You already know the LMS algorithm: it takes a small step in the direction of the negative gradient of the instantaneous squared error, nudging filter weights toward a better solution one sample at a time. LMS is appealingly simple, but its convergence speed is limited by the step size and — crucially — by how spread out the eigenvalues of the input autocorrelation matrix are. When eigenvalues are very unequal (a mismatched channel, for instance), LMS slows down dramatically because the single step size cannot be optimal in all directions simultaneously. RLS fixes this by directly minimizing the weighted sum of all past squared errors, not just the current one.
The key idea is that instead of a scalar step size, RLS maintains a matrix called the inverse correlation matrix P (often written as the gain matrix). This matrix tracks the curvature of the error surface in every direction, and the RLS update uses it to take a Newton-like step that adjusts the coefficients optimally across all dimensions at once. Computing P from scratch at every time step would require inverting an N×N matrix — expensive. The matrix inversion lemma (also called the Woodbury identity) allows you to update P recursively from its previous value using rank-1 operations, reducing the per-sample cost from O(N³) to O(N²). Even so, O(N²) is substantially costlier than LMS's O(N), which is the fundamental trade-off.
The forgetting factor λ (typically 0.95–0.999) gives RLS the ability to track time-varying systems. Past errors are weighted by λ^k where k is the number of samples ago they occurred — recent errors count more, older ones are exponentially down-weighted. A small λ makes the filter more responsive to changes but noisier; a large λ gives smoother estimates but slower tracking.
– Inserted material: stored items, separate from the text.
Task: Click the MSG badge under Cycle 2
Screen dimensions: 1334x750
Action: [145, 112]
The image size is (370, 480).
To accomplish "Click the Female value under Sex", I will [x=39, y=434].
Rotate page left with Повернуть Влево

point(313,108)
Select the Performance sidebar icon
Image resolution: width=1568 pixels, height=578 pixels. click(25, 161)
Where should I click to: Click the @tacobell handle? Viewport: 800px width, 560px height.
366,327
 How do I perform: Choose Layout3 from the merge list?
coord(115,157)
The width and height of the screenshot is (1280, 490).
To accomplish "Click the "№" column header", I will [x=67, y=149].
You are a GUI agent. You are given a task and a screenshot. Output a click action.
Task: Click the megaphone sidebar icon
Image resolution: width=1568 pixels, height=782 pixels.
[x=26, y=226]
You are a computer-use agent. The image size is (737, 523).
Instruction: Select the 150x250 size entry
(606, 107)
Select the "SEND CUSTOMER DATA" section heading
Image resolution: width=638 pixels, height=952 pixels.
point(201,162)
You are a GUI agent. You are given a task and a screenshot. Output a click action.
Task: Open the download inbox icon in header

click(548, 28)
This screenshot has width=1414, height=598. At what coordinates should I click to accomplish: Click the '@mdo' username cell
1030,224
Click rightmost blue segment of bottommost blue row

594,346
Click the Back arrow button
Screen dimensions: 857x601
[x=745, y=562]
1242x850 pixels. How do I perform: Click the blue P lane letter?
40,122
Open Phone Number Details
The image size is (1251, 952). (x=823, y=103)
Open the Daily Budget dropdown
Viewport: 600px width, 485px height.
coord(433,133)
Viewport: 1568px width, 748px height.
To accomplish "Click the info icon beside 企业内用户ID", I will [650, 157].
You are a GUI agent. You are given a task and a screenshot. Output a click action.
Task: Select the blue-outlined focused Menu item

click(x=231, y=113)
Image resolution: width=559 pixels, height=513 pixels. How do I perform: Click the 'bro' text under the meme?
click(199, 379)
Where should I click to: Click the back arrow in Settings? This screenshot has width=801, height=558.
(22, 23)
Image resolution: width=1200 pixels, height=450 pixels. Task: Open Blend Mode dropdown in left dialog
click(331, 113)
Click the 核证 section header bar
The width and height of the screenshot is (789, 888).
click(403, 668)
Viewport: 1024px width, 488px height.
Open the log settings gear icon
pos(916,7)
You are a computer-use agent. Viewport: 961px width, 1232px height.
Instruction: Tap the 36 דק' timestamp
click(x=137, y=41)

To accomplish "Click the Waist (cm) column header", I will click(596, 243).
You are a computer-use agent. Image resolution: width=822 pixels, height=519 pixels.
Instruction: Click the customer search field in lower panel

Setting λ = 1 (no forgetting) means RLS minimizes the entire history of errors equally, which is correct for stationary problems but cannot follow a drifting channel.
In practice, RLS converges in roughly N iterations (where N is the filter order), whereas LMS may need thousands of iterations for the same result. This makes RLS the preferred choice in any application where initial convergence speed matters, where the channel is highly ill-conditioned, or where you need accurate estimates after only a short burst of training data. The cost is memory (storing P and intermediate vectors), arithmetic (O(N²) multiplications per sample), and some numerical sensitivity — the matrix P can become indefinite due to floating-point errors if not periodically reset or stabilized. For very large filters (N in the thousands), this quadratic cost becomes prohibitive, which motivates order-recursive variants like the fast RLS and lattice-ladder algorithms that exploit the structure of the autocorrelation matrix to reduce computation back toward O(N).